→ WHAT YOU ARE ASKED TO DO: Line tally for "Locate": state how many lines of the entries include it, with no other text.

→ DATASET RECORDS:

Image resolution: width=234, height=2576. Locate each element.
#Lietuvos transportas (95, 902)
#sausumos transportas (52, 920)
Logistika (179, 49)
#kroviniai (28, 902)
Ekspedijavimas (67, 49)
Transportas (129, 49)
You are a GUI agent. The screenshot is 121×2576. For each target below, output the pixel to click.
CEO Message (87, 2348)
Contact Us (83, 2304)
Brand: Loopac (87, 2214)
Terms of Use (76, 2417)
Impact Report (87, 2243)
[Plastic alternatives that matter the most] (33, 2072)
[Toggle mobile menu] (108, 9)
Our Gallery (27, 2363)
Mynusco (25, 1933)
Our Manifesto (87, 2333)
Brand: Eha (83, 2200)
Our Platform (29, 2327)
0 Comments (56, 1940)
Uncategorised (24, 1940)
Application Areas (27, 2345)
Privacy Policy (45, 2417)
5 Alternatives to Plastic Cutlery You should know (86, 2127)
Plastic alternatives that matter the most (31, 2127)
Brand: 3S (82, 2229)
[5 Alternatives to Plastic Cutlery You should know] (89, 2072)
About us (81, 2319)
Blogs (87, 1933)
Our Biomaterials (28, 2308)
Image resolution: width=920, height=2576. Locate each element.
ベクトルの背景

--

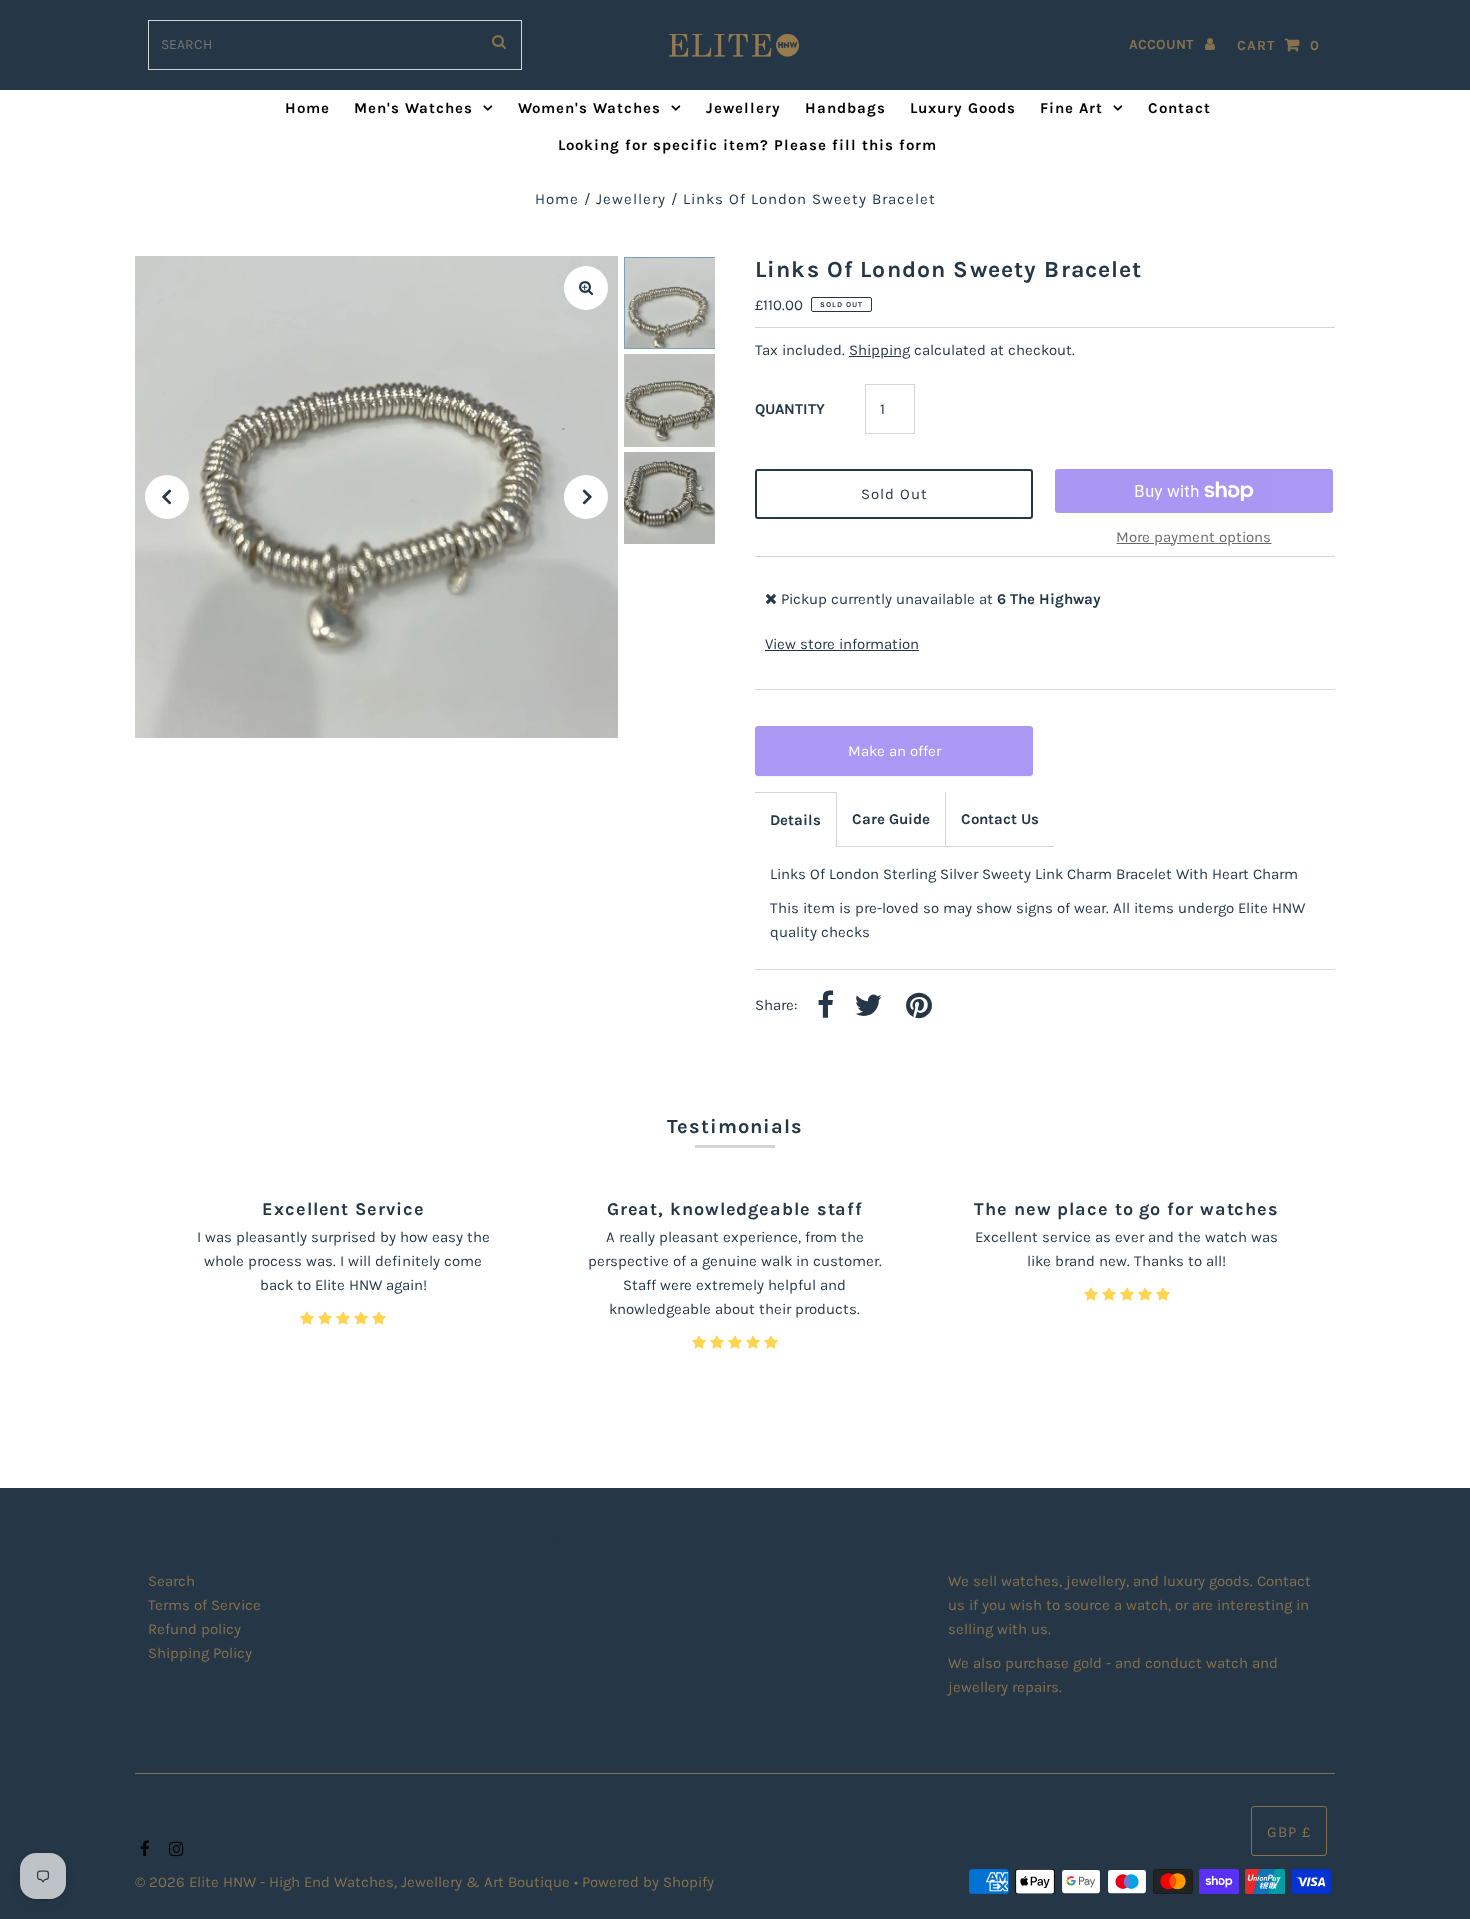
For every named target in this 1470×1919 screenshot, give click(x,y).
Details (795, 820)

→ RESPONSE TO THIS TASK: 2